Task goal: Produce a verbatim transcript of the entries below, excluding pictures.

Dataset entries

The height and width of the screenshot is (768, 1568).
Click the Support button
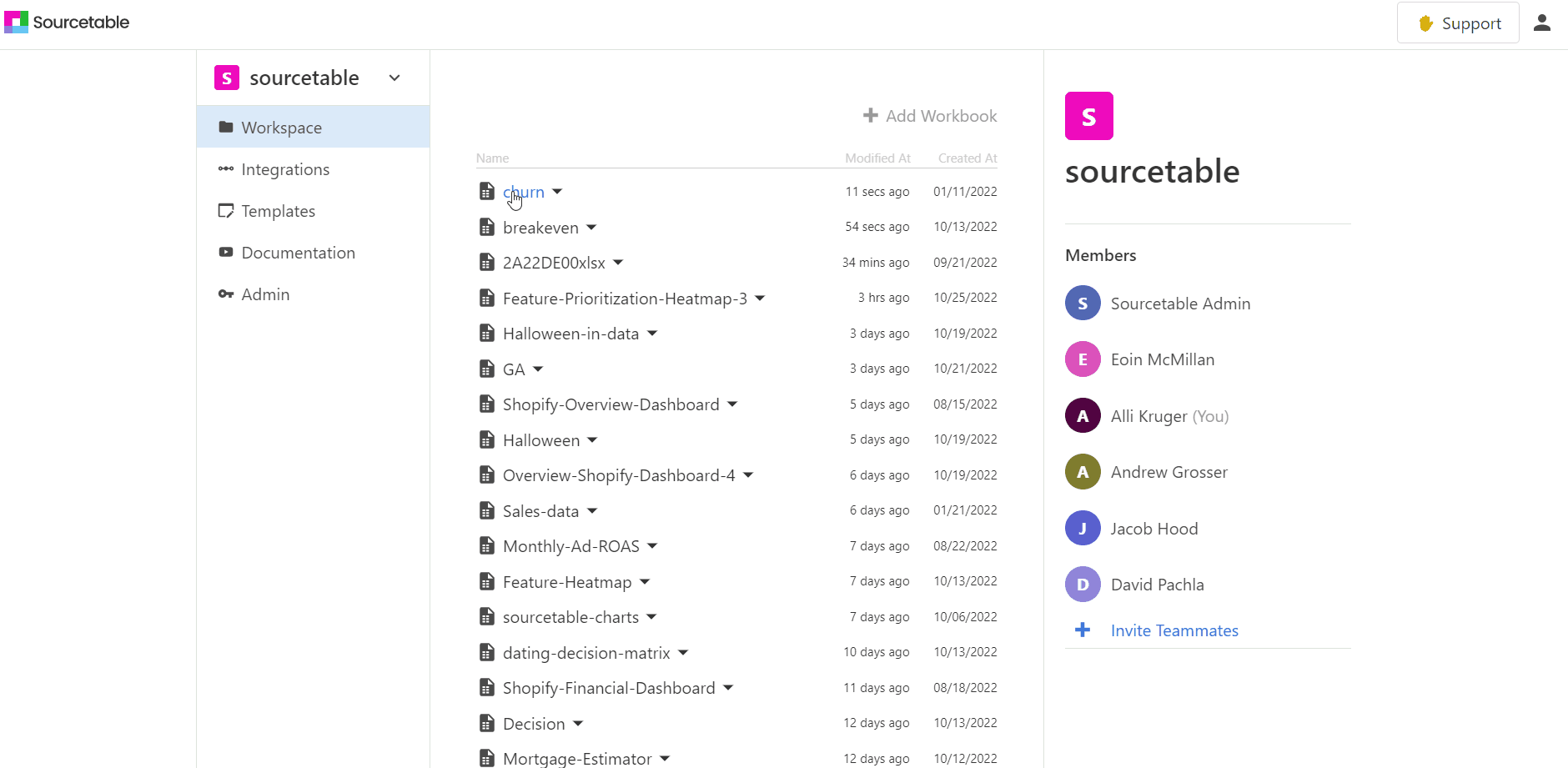[x=1457, y=23]
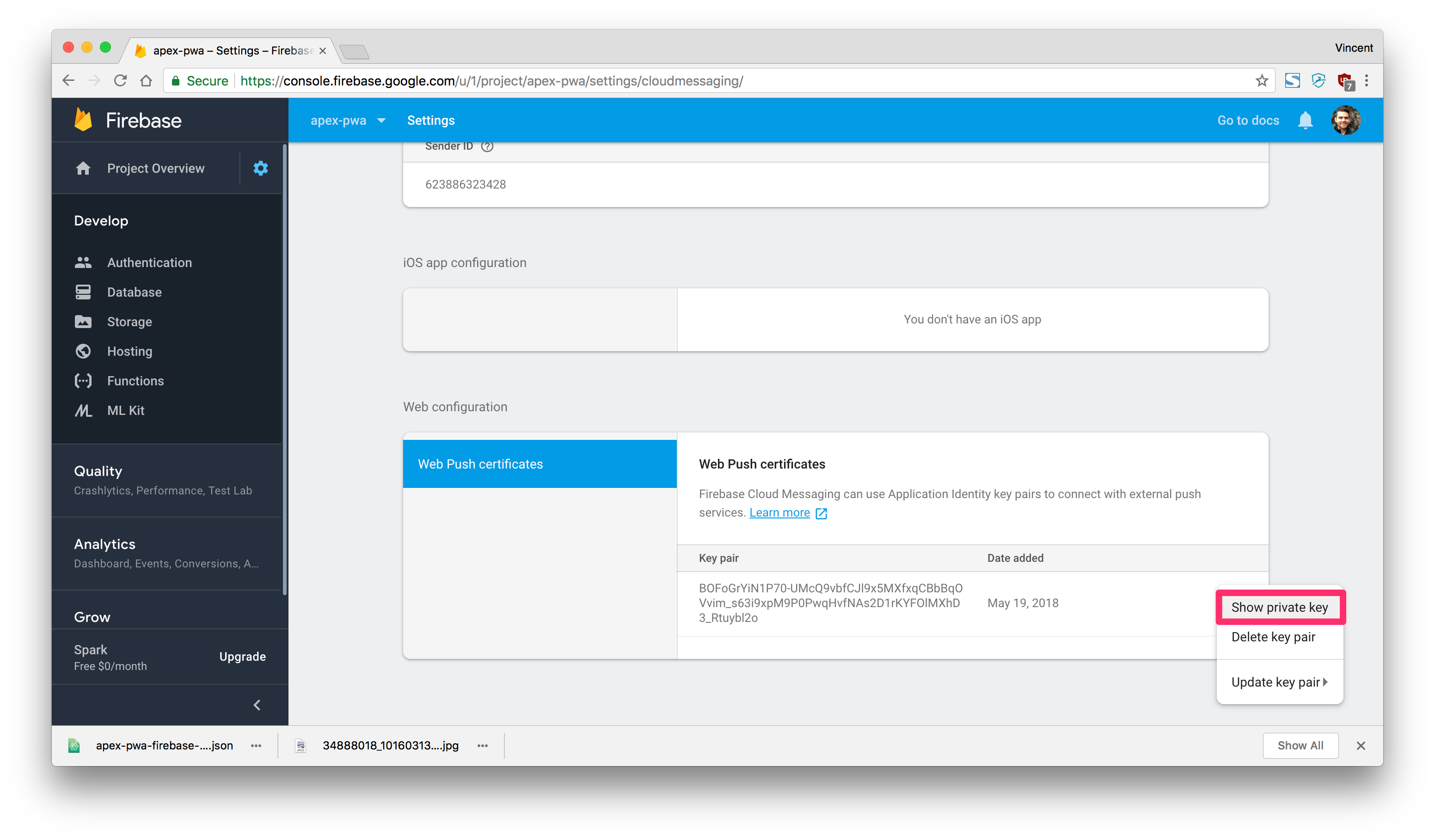Click the notifications bell icon
The width and height of the screenshot is (1435, 840).
click(x=1305, y=121)
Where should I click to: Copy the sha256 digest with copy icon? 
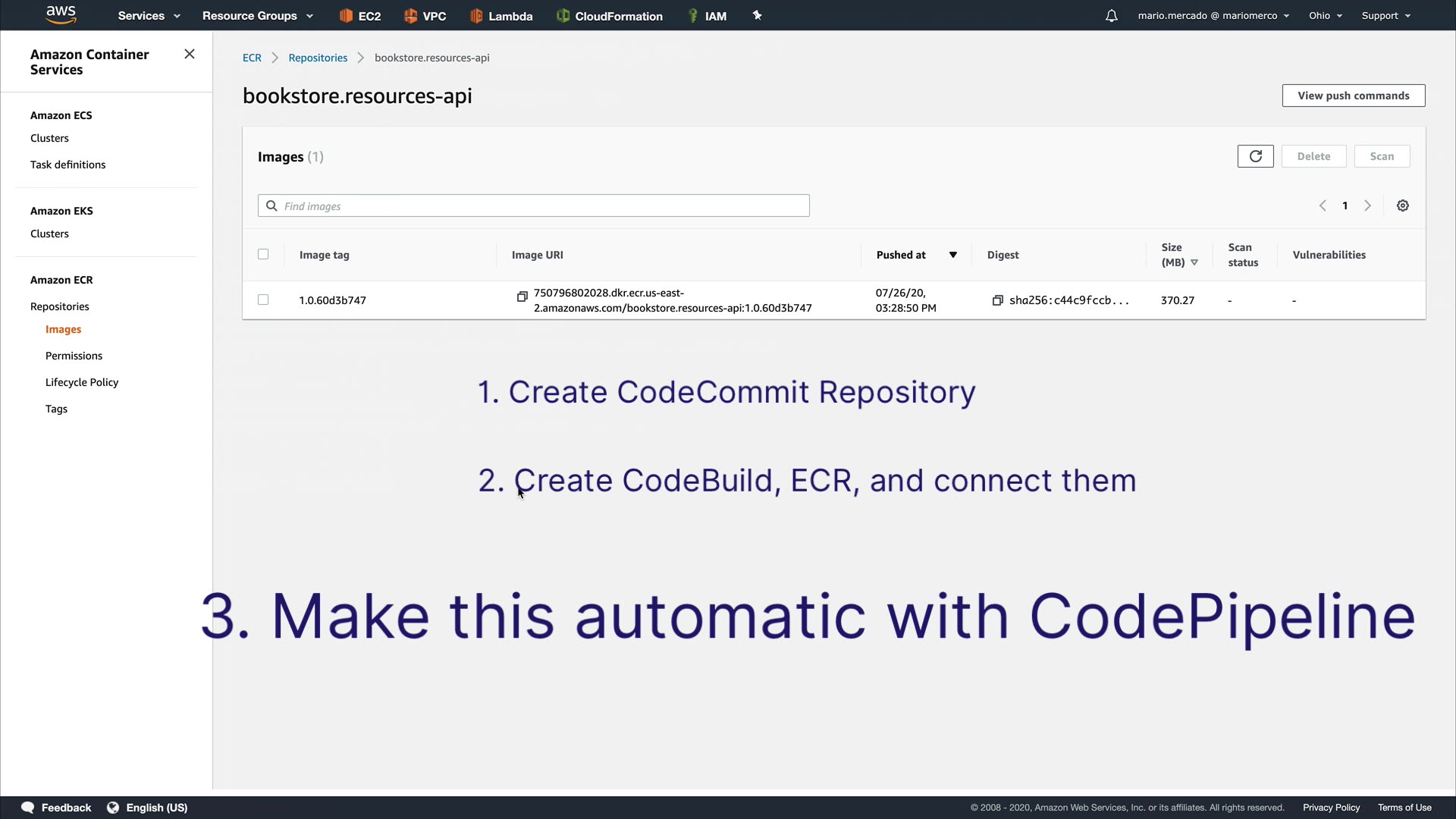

Output:
The height and width of the screenshot is (768, 1568).
Click the Support button
[x=1457, y=23]
Click the notifications bell icon
The width and height of the screenshot is (1435, 840).
click(x=1305, y=121)
Where should I click to: Copy the sha256 digest with copy icon? 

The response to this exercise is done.